Ci sono dischi che celebrano una carriera e altri che la raccontano. ''Tempo Altro'' è un perfetto rappresentante della seconda categoria: questa non è una semplice antologia di pagine per chitarra di Stefano Mainetti, ma un itinerario artistico e umano che attraversa quasi cinquant'anni di attività compositiva, restituendone la coerenza profonda attraverso una scrittura sempre riconoscibile per cantabilità, eleganza e forza evocativa.

Il titolo del lavoro assume subito un valore simbolico. Questo "tempo altro" è infatti quello della memoria, della riflessione e dell'ascolto interiore. Mainetti torna idealmente al suo primo strumento, la chitarra, presenza discreta ma costante lungo tutto il suo percorso creativo, e lo fa affidandosi a uno degli interpreti italiani più autorevoli e sensibili, Flavio Cucchi.

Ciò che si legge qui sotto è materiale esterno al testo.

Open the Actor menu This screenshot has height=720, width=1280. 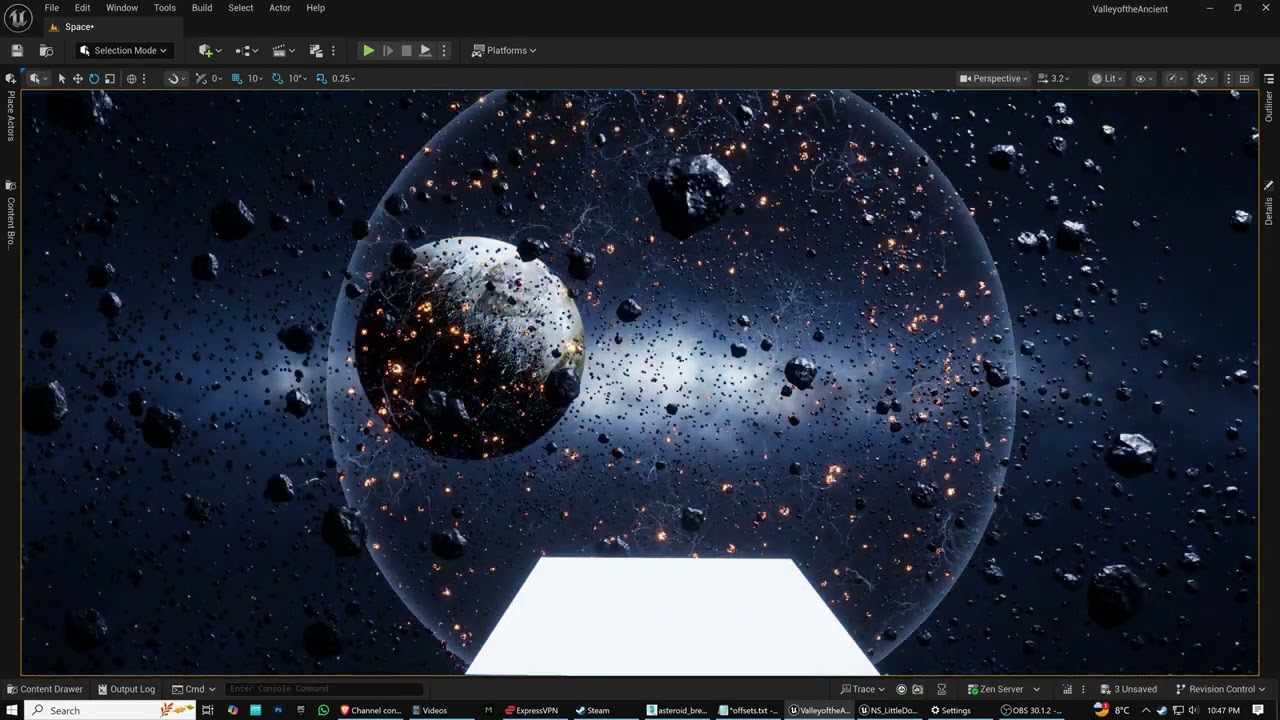tap(280, 8)
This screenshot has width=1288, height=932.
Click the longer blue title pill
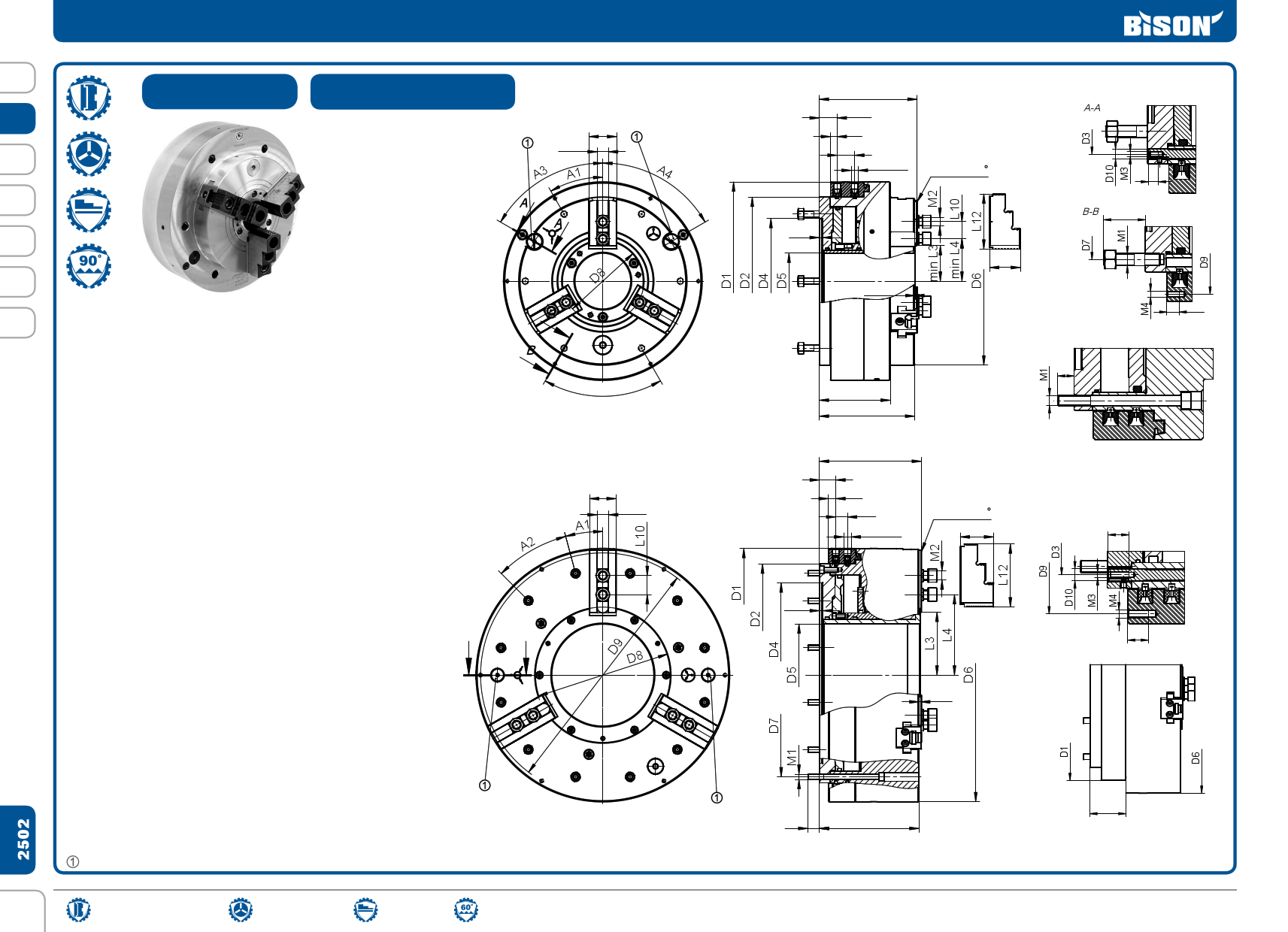pos(412,92)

La loro collaborazione dà vita a un dialogo artistico autentico, nel quale il chitarrista non si limita a eseguire le partiture, ma ne rivela le pieghe espressive più intime. L'album riunisce quindici brani tra composizioni originali, trascrizioni e rivisitazioni provenienti anche dal vasto repertorio cinematografico del compositore, candidato ai Camille Awards 2026.

L'ascoltatore viene guidato attraverso un universo sonoro in cui convergono differenti geografie musicali: le suggestioni iberiche, la vitalità ritmica latinoamericana e una profonda radice melodica italiana convivono senza mai apparire come elementi decorativi. Tutto viene assimilato e trasformato in una voce personale, capace di raccontare storie senza bisogno delle parole.

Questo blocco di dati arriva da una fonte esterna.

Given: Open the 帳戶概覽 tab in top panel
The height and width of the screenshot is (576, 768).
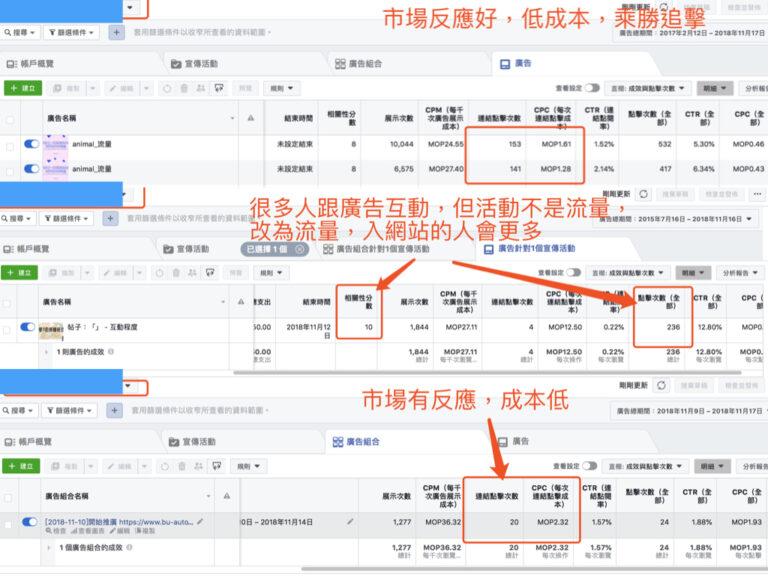Looking at the screenshot, I should point(40,64).
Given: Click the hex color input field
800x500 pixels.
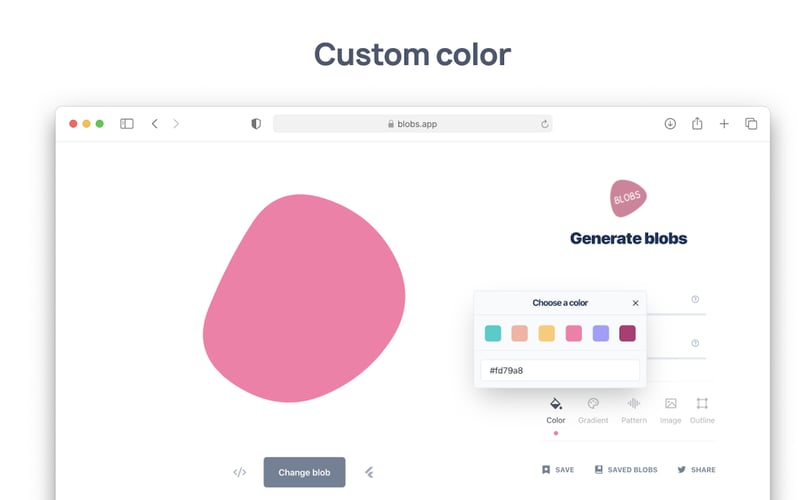Looking at the screenshot, I should coord(560,370).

Eppure le parole sono all'origine di questo percorso. Il riferimento a Giorgio Caproni, poeta e maestro elementare incontrato negli anni della formazione, non appare casuale. Nella musica di Mainetti si ritrova infatti una qualità narrativa che richiama la migliore tradizione poetica italiana: ogni brano sembra custodire un'immagine, un ricordo, una presenza.

La melodia non cerca l'effetto virtuosistico, ma diventa strumento di racconto, linea emotiva che accompagna l'ascoltatore in paesaggi interiori di grande intensità. Flavio Cucchi affronta questo repertorio con maturità interpretativa e straordinario controllo timbrico. Il suo suono è sempre nitido, ricco di sfumature, capace di passare dalla trasparenza contemplativa ai momenti di maggiore tensione drammatica senza perdere equilibrio.

La sua lettura valorizza soprattutto il carattere lirico della scrittura di Mainetti, evidenziandone la naturale predisposizione al canto e alla costruzione di atmosfere. Particolarmente significativo è il ruolo di ''Rendering Revolution'', episodio presentato qui nella versione per cinque chitarre.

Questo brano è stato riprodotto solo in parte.